Benny gazed ahead. Gary followed his gaze into the green.
“There we go,” he said, pointing at some haze in the distance. Gary lifted his eyes to the distant sparkling of water. At least that meant they were heading downhill. Better for Nora and Frank anyways. “That’s our goal for tonight. So keep up. I don’t want to have to carry even one of you.”
“Like you could,” Frank argued.
“At this point, I wouldn’t mind,” Nora offered.
Gary smiled at that. He could probably put her over his shoulder, even with the pack. Nora and her pack together couldn’t have weighed more than a hundred and twenty total.
They continued up the trail, and memories of camping up in Escanaba as a kid slowly returned to the surface of his thoughts. Swimming in the cold lakes, cooking smores and wieners on sticks. Singing stupid camp songs.
“Little bunny Foo-Foo,” he hummed to himself. “Picking up the field mice whack ‘em on the head…”
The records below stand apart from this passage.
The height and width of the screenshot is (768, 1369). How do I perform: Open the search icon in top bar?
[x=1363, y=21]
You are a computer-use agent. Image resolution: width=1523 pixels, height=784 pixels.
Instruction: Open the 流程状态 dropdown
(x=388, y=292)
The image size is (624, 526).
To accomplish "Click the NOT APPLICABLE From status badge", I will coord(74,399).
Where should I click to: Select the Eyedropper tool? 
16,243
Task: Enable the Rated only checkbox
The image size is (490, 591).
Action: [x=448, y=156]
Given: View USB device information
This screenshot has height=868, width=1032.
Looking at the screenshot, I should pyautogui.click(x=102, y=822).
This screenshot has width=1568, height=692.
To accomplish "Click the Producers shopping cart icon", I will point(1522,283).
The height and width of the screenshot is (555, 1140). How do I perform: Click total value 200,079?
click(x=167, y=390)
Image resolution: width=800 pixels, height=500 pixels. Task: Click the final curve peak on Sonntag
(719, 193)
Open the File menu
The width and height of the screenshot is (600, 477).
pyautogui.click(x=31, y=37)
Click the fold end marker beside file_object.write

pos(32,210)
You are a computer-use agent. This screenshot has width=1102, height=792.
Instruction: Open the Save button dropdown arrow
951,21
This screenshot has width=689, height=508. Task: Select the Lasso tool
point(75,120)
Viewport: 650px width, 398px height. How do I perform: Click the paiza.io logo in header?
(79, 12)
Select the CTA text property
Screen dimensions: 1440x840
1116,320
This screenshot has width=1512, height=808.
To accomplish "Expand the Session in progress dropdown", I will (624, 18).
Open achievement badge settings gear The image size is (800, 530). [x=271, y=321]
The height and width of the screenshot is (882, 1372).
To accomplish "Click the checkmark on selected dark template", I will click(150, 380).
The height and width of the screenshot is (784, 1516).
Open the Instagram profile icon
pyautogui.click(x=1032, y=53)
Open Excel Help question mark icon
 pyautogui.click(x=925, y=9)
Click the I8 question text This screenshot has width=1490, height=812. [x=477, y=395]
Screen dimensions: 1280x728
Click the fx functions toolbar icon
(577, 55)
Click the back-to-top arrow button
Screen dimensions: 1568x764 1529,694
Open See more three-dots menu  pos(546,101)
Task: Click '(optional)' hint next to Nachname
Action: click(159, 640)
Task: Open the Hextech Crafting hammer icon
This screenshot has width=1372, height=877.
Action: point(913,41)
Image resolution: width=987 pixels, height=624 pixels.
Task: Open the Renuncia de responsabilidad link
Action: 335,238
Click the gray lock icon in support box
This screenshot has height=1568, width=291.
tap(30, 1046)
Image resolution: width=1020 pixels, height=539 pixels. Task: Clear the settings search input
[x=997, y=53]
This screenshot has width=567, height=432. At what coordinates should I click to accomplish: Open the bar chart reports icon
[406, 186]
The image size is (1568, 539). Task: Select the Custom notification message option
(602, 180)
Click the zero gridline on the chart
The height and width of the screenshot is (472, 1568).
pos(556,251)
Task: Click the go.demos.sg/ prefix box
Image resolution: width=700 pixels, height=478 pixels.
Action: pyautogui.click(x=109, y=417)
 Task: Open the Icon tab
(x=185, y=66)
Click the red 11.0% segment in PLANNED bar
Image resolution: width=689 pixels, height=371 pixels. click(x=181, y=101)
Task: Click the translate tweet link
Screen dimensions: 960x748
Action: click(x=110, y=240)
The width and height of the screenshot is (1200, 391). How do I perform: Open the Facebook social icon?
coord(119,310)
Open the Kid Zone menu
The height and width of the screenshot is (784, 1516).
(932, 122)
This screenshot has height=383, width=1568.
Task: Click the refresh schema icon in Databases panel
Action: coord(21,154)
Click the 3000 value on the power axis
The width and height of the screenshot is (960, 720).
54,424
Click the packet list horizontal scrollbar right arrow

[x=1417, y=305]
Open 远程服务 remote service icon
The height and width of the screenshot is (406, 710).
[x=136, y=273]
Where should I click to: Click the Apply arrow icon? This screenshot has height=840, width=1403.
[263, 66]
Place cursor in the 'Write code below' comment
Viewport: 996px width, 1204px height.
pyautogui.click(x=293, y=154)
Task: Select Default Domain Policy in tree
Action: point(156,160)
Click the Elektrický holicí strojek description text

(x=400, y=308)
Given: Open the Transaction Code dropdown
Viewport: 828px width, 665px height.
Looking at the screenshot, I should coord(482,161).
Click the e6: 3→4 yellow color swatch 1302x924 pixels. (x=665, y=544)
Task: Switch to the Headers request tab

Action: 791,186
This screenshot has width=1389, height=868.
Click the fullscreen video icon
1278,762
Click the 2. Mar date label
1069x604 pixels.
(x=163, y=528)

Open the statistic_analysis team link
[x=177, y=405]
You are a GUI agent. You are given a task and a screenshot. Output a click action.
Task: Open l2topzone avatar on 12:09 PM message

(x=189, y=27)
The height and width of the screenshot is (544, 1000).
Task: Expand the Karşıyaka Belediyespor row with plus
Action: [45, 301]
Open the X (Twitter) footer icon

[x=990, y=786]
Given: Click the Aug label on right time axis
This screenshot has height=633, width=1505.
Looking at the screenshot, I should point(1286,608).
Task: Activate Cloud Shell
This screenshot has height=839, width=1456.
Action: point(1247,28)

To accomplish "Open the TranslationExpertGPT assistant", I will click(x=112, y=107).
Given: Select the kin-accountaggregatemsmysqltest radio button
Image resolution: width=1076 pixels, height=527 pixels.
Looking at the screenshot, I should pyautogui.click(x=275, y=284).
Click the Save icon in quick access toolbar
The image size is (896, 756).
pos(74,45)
“Oh, god, not that one,” he heard Nora say to his left.
“What?” he asked.
“I’m not going to get any release from that song for the rest of the trip now,” she complained. “Wish I hadn’t forgotten the solar charger for my iPhone. At least I’d still have some decent old Taylor Swift to listen to.”
“I didn’t take you as a country music fan,” Gary said.
“I didn’t know there was any decent old Taylor Swift,” Benny snarked. “But I’ve got an external battery if you get desperate.”
“It’s the lyrics,” she told him. “Not the twang. And she never really had much of one anyhow. But thanks. I’m sure I’ll need it”
“I think we’re here to enjoy these,” Gary argued. “This is all you need, Nora, the music of the woods.”
“Gary,” she started. “I’m here for the triple pay. Don’t sell wilderness to me. I’ll take an actual mattress over cold ground in a heartbeat. If we were meant to for that, God wouldn’t have given us memory foam.”
“Or waterbeds,” Frank offered.
“So, says the guy who actually remembers the seventies,” she smirked. “A toilet within twenty miles would be nice as well.”